Isn’t it true that radiation can cause cancer?
Any danger from radiation depends on the type of radiation, how much is given and how it is applied. There is no convincing evidence that the kind of radiation therapy given after lumpectomy can cause cancer, either in the breast or elsewhere in the body.

I had tissue removed from one small area, but my doctor wants
to radiate the whole breast.
There is good evidence that radiation given to the whole breast is more effective than partial irradiation in preventing a recurrence.

What is a “boost”?
Sometimes, as part of radiotherapy, an extra dose (boost) of radiation is given to the small area where the cancer was removed. Most often it is used when not all of the cancer was taken out during
lumpectomy. Normally, a second operation to remove any remaining cancer is the best choice when this happens. But if this is not possible for some reason, or if you decide not to have more surgery, a “boost” of radiation to the area can be the “second-best” option. However, there is no clear proof that a “boost” of radiation provides any benefit. Research is under way to investigate this question.

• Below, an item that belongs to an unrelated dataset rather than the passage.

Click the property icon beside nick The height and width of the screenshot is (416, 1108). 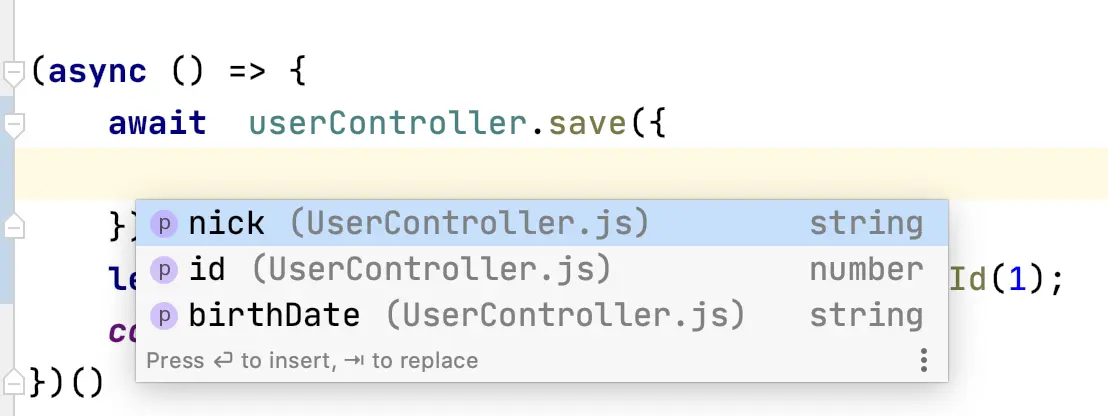pyautogui.click(x=164, y=225)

What is the best way to give radiation therapy? Is there a
“right” dose of radiation?
Radiation treatment is not given all at once. It is divided into “fractions” — small doses scheduled 5 days a week that are given over 3 to 6 weeks. If “boosts” are given, they are also divided into fractions. So far, no clinical trials have been completed to show exactly which treatment schedule or dose is best. Evidence from existing studies suggests that there are several different schedules that produce similar benefits. Because all of these are acceptable, it may be possible to choose the treatment program that best fits your personal schedule. However, it is important to stay within a standard range. Unusually high doses can result in more severe side effects without giving extra benefit.

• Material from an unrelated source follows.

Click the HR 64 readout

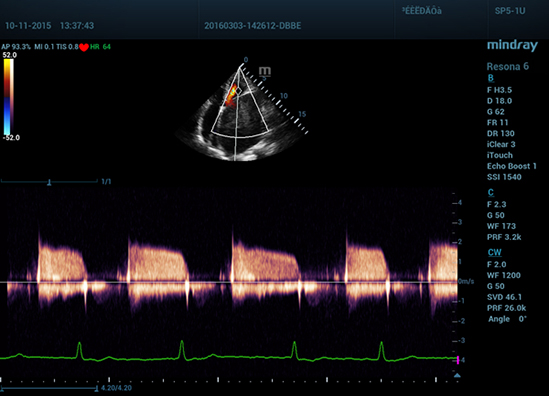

Should radiation treatment begin right after surgery? How long a delay is safe?
If you are not having chemotherapy, radiation treatment should begin as soon as possible after your incision heals, usually within 8 weeks after surgery. It is generally believed that radiation treatment should not be delayed longer than 12 weeks after surgery, although there is no proof to support this. If you are having chemotherapy, most cancer centres recommend that radiation treatment be delayed until chemotherapy is finished. Sometimes both kinds of treatment are given together. However, there is no evidence that this improves the outcome, and it can increase the risk of unwanted side effects, especially if any of the anthracycline drugs (drugs like Adriamycin) are used as part of your chemotherapy.

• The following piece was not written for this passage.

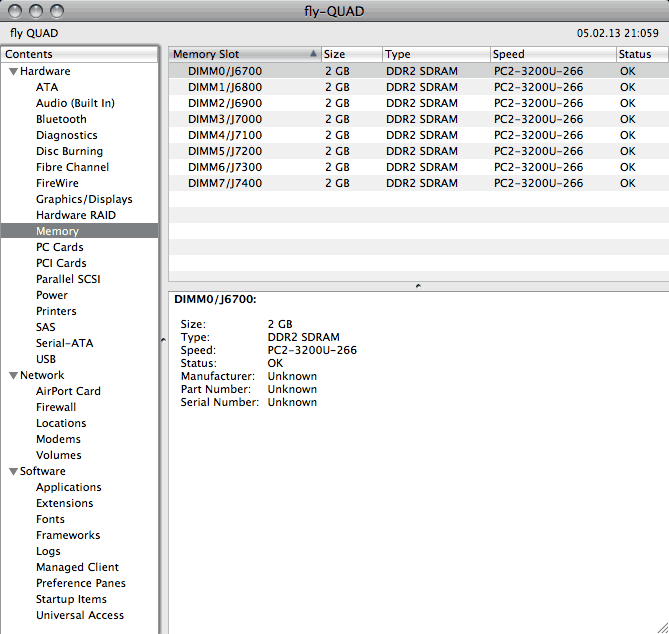Open Startup Items in the sidebar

Are there any situations where radiotherapy should not be given after surgery?
Yes. Pregnant women and those who have had previous high-dose radiotherapy to the chest (including radiation for Hodgkin’s disease) definitely should not receive radiation therapy. Radiotherapy may pose an increased risk for some people with severe heart or lung disease. Also, people with scleroderma or systemic lupus erythematosus may be at increased risk for severe side effects from radiotherapy. Some people with certain conditions such as arthritis may be unable to lie flat or to stretch out the arm on the same side as the breast being treated. In these instances it may be difficult or impossible to give radiation treatments properly.